While the younger Matt worked at the Hormel office in the day, he spent his nights and weekends ministering to his congregation as well as visiting hospitals, running a meditation hot line, conducting Alcoholics Anonymous meetings and other community works. According to David, the younger Matt didn’t get very much sleep because he was too busy helping the community.

“I just picked up an old Austin Daily Herald that said my dad was one of those that could go in and out of the police station,” David said. “He was kind of a community chaplain. He would do anything for anybody.”

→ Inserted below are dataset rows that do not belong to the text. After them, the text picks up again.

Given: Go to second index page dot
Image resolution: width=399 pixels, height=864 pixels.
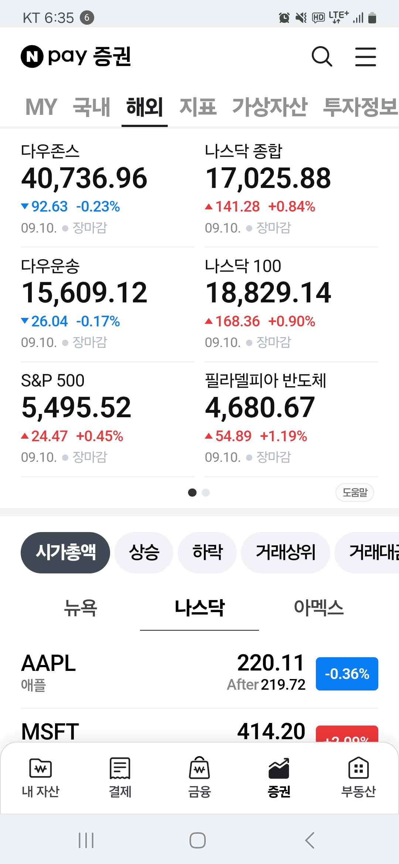Looking at the screenshot, I should pyautogui.click(x=206, y=493).
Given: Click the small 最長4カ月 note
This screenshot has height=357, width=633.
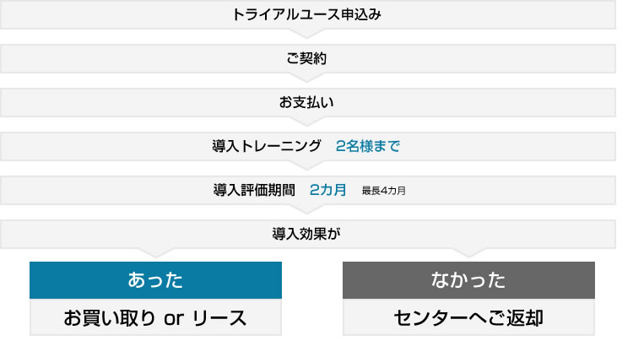Looking at the screenshot, I should point(383,191).
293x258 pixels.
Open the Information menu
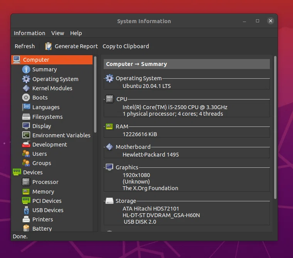pyautogui.click(x=30, y=33)
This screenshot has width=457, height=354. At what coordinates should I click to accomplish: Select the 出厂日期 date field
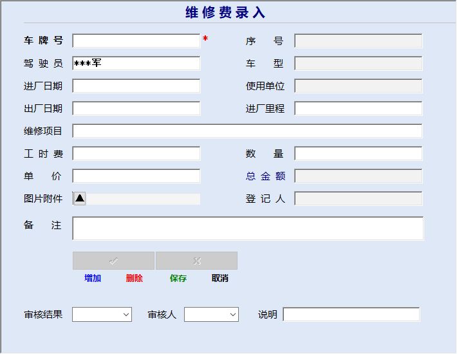136,108
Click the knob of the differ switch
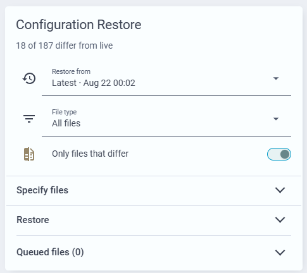Viewport: 307px width, 273px height. [x=285, y=154]
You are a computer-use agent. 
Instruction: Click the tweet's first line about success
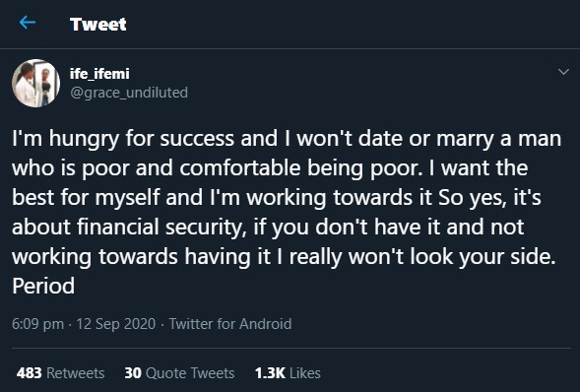pos(287,139)

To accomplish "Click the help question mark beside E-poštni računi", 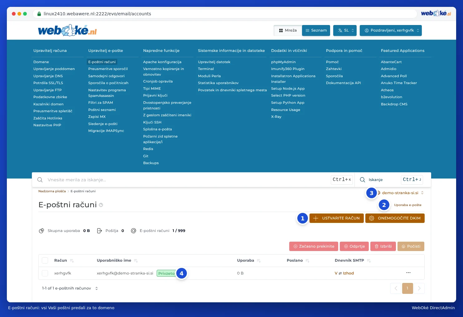I will [x=101, y=205].
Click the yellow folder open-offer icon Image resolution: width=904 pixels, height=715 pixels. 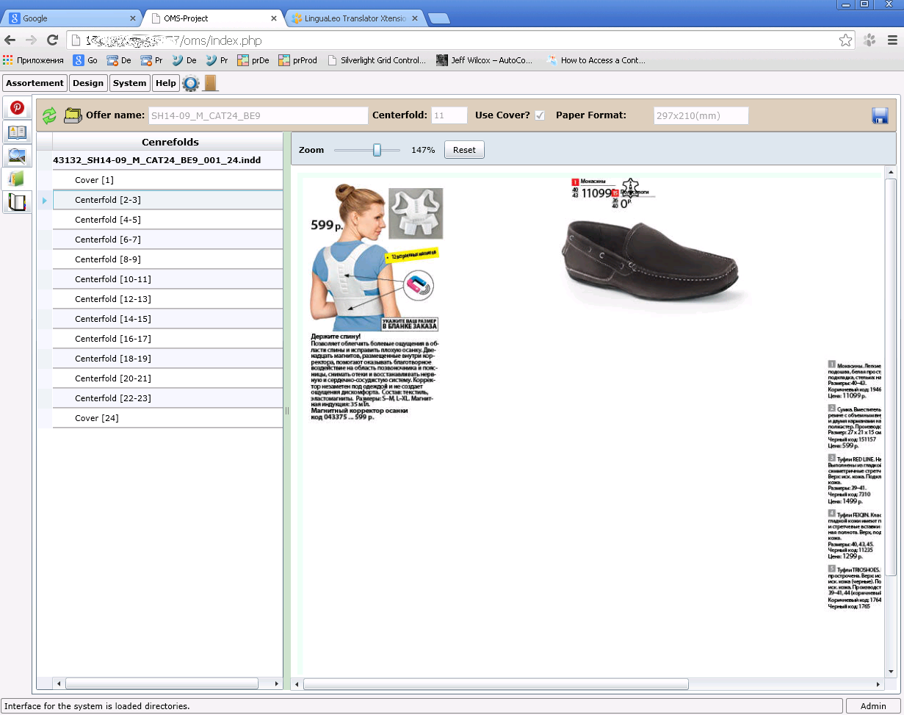coord(73,115)
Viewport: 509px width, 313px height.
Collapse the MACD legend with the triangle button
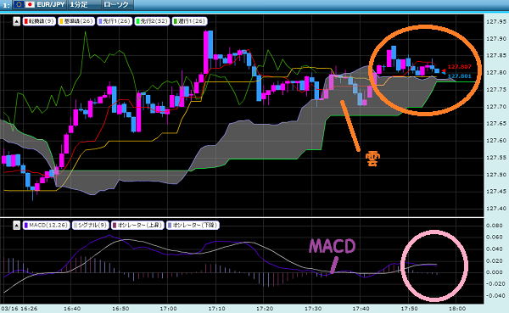click(17, 225)
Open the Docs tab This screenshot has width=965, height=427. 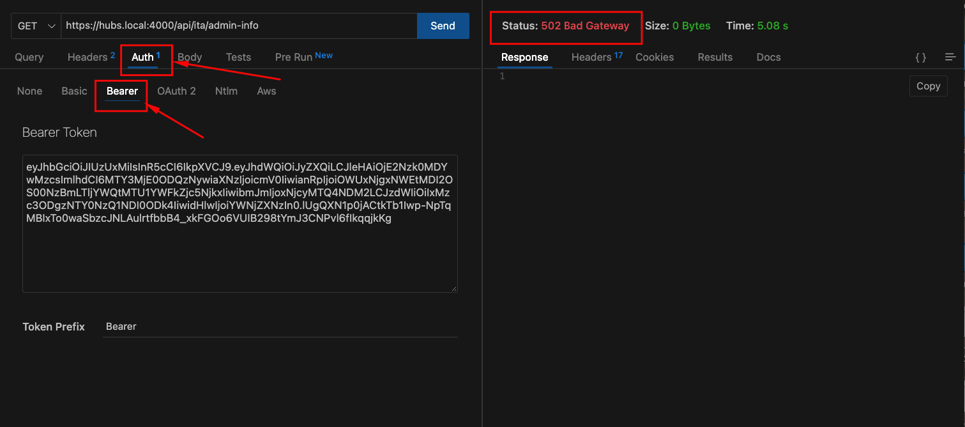(768, 57)
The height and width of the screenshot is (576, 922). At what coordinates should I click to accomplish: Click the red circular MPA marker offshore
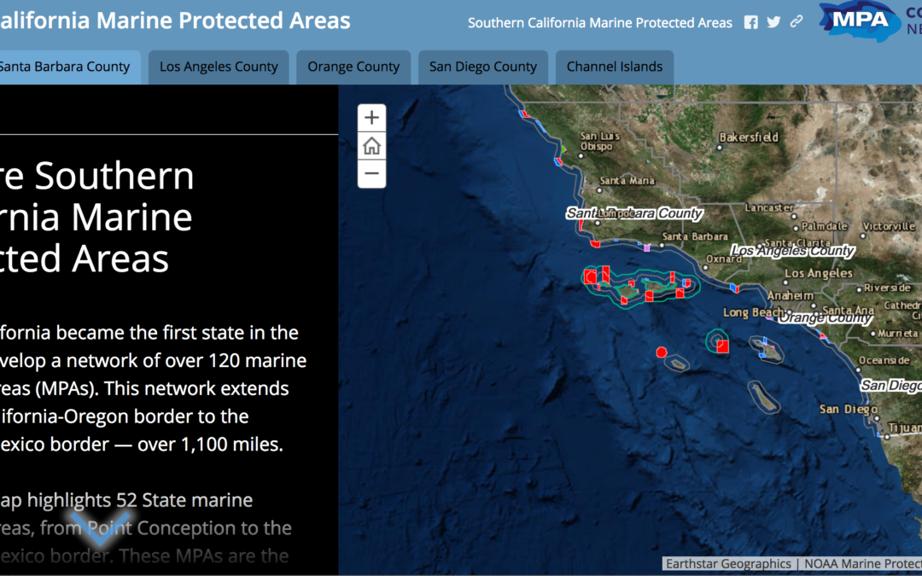(x=661, y=352)
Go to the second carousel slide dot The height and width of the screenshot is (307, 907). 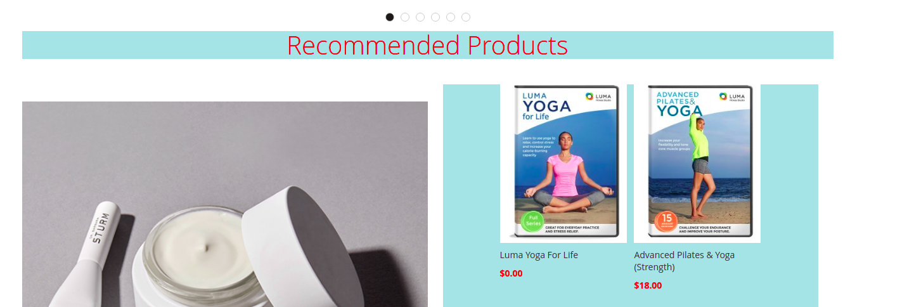pyautogui.click(x=405, y=17)
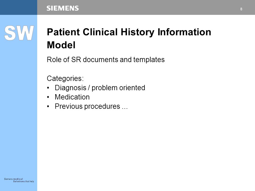Click the Diagnosis / problem oriented bullet
The width and height of the screenshot is (255, 191).
(x=100, y=88)
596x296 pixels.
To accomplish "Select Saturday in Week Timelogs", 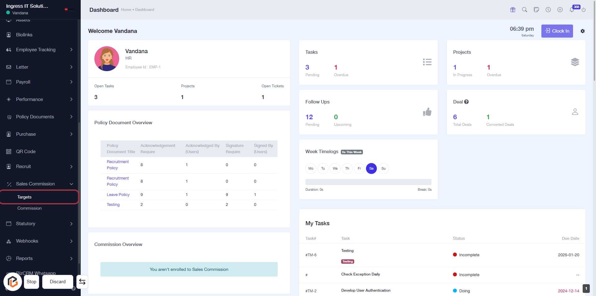I will coord(371,168).
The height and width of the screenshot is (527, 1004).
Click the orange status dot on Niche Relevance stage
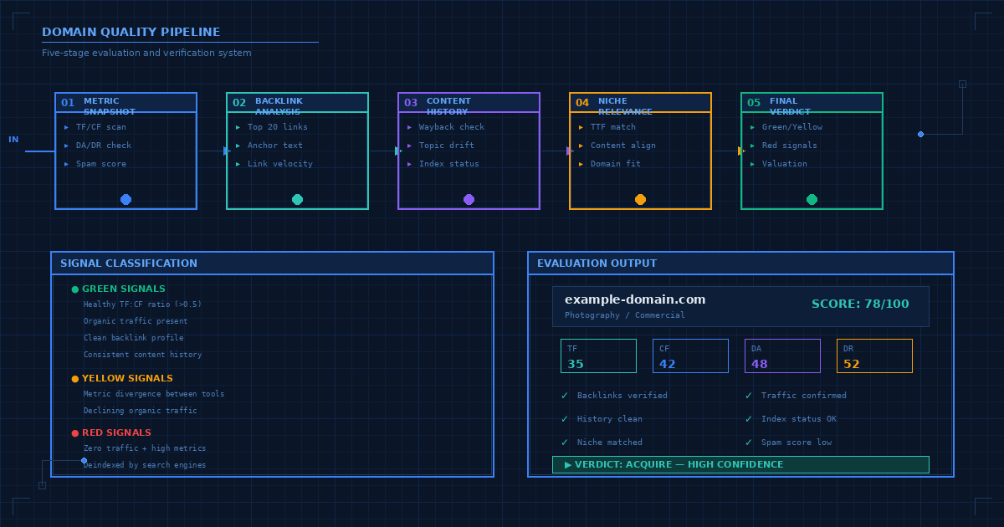(640, 199)
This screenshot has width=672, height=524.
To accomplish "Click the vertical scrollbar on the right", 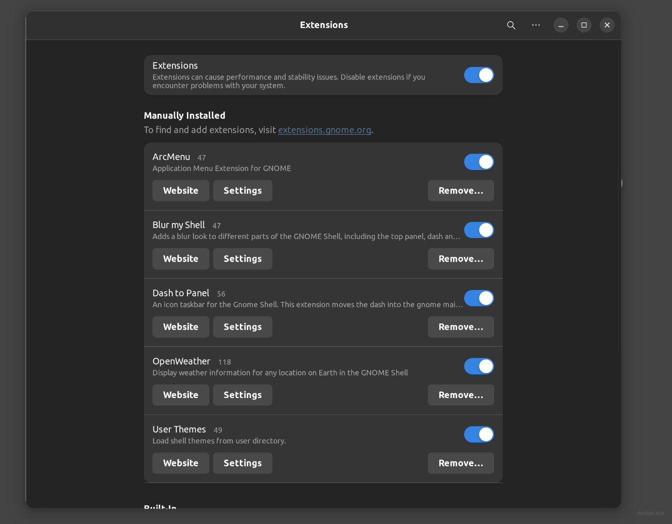I will click(x=619, y=200).
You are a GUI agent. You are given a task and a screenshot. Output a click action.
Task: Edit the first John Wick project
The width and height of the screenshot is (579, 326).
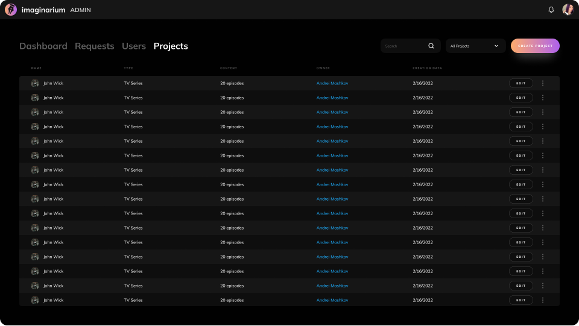(x=520, y=83)
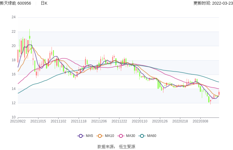Click the MA60 teal circle legend marker
The image size is (233, 150).
click(x=142, y=136)
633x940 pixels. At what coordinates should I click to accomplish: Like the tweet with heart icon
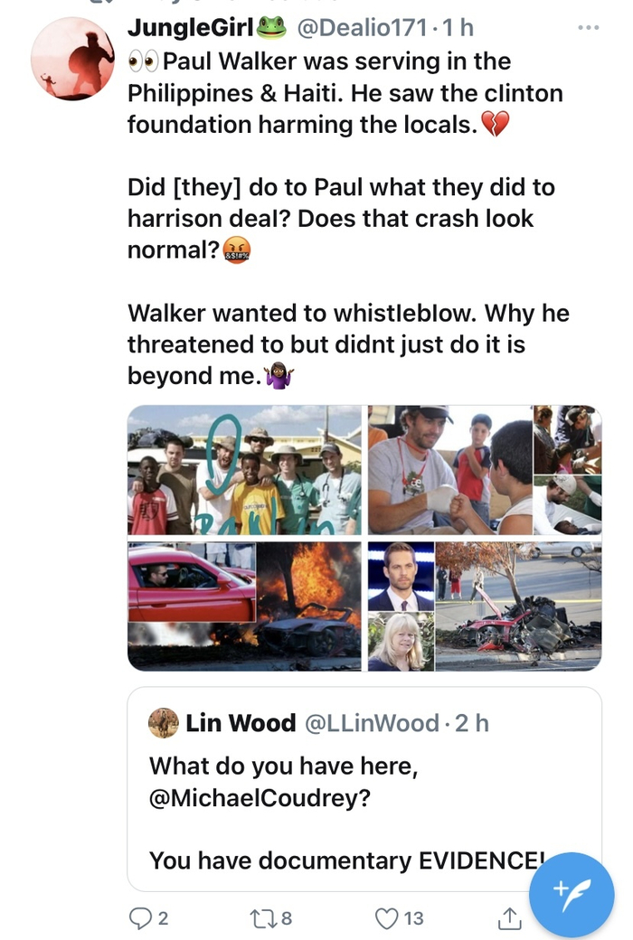click(388, 918)
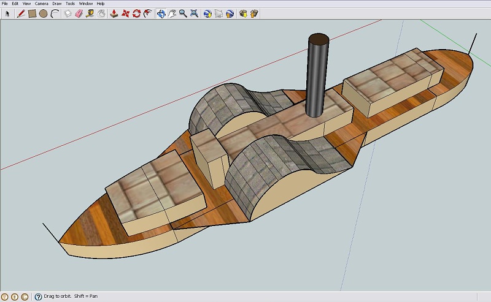Pick the Line pencil tool
The image size is (491, 302).
pyautogui.click(x=21, y=13)
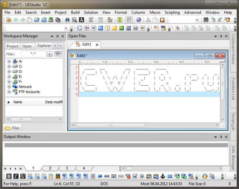This screenshot has width=239, height=189.
Task: Click the Filter text input field
Action: [x=33, y=54]

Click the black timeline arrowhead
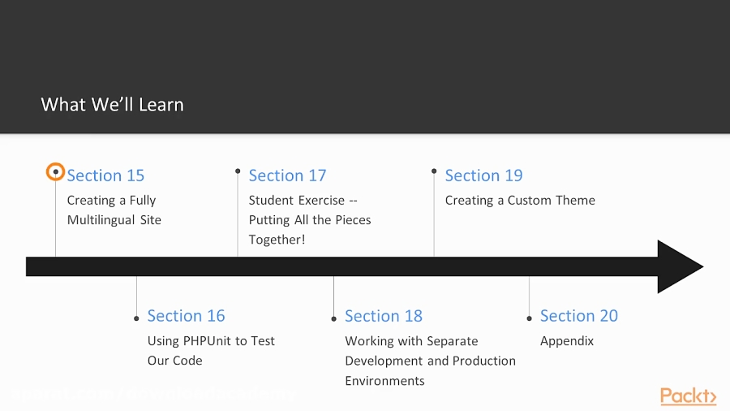click(x=678, y=266)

One of the largest undertakings the Matt family did was the weekly “Family Hour,” cable television special, which ran on Channel 6. Joe Jr.’s wife, Della, would tell stories and share morals. David, who served as a youth minister for several years at Crane Chapel, gave practical advice. The Froiland family put on a puppet ministry segment. Joe Jr. would speak and give sermons on the air.

“It was all supported by donations, and they never asked for any donations,” David said. “The only thing that was said was ‘This ministry is provided by donations’ at the beginning of the program. They didn’t say it.”

The cable show ran for 45 years, while the meditation hotline lasted for 47. Over the years, the church has experienced its ups and downs, including a fire in 2005 that demolished the building, which police suspect was arson. However, there are plenty of good stories to off-set the bad.

David recalls the time he visited a man by the name of Buster, who was named after Buster Brown shoes, in the hospital. He and his father would minister to the sick and do visitations with the dying. Buster, the elder Matt said, was one of the men whose time was drawing to a close.

Buster had seen the elder Matt and his father on the “Family Hour,” which made him call for the pastors as he felt weaker. Buster asked Matt to preach to his family, to explain to them how “they also could have the insurance of Heaven.”

“I came back with the family, and he couldn’t talk anymore, and passed away with a smile on his face, because he was content that his family now knew,” the elder Matt said. “That’s all because of my dad’s television.”

The elder Matt and his mother Della will be in Austin this weekend to celebrate the church’s anniversary. On Nov. 20, the church will hold an open house from 2 to 5 p.m. followed by a concert featuring the Songmasters from 6:30 to 8 p.m. The church will hold a celebration service at 10 a.m. Nov. 21, where church members will give testimonials of how their lives have changed by being a part of Crane Chapel, followed by a catered luncheon at noon. There will be coffee and rolls at 9 a.m. before the service.

As the church celebrates, the Rev. Christianson hopes to get the church to look forward.

“Our theme for our whole weekend is thanking God for the past, trusting God for the future,” he said. “Hopefully, we’ll be willing to follow His leading.”